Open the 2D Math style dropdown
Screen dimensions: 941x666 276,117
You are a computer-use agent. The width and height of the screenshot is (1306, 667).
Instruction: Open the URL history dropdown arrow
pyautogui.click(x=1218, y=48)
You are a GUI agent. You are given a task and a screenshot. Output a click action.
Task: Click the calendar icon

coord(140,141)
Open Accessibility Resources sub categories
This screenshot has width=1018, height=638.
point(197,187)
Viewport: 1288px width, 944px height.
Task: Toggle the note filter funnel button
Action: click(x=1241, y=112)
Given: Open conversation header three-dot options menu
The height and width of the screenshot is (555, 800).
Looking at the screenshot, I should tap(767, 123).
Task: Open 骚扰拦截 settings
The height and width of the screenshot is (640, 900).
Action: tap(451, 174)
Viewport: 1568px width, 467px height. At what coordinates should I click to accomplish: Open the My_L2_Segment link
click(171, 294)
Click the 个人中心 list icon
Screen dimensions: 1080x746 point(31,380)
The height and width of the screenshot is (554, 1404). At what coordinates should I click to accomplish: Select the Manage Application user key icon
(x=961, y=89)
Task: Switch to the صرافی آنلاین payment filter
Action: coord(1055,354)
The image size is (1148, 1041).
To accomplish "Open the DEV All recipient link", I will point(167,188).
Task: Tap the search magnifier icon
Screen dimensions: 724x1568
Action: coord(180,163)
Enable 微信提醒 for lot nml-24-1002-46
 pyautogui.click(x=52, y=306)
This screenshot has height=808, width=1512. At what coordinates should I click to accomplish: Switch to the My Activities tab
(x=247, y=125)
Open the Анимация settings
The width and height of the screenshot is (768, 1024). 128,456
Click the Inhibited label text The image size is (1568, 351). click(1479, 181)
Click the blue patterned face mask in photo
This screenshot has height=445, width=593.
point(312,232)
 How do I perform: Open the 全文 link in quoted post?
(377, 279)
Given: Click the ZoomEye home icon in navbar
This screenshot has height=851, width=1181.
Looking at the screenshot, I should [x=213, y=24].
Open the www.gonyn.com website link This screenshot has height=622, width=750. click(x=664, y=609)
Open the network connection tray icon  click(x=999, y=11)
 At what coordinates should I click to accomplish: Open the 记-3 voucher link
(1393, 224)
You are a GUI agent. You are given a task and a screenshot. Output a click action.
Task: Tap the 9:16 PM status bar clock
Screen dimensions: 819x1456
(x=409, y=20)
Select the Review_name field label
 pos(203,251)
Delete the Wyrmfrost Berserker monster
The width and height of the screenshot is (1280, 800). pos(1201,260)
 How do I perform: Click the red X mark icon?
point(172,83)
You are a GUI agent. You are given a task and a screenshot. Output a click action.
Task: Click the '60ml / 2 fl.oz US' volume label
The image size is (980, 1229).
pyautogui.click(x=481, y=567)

> [Directions]:
Would you output, from the records above, exactly the run of lines that starts at the line containing "Click the blue patterned face mask in photo" and ends at the line containing "Open the network", and only that run?

> [Task solution]:
Click the blue patterned face mask in photo
This screenshot has height=445, width=593.
point(312,232)
 How do I perform: Open the 全文 link in quoted post?
(377, 279)
Given: Click the ZoomEye home icon in navbar
This screenshot has height=851, width=1181.
Looking at the screenshot, I should [x=213, y=24].
Open the www.gonyn.com website link This screenshot has height=622, width=750. click(x=664, y=609)
Open the network connection tray icon  click(x=999, y=11)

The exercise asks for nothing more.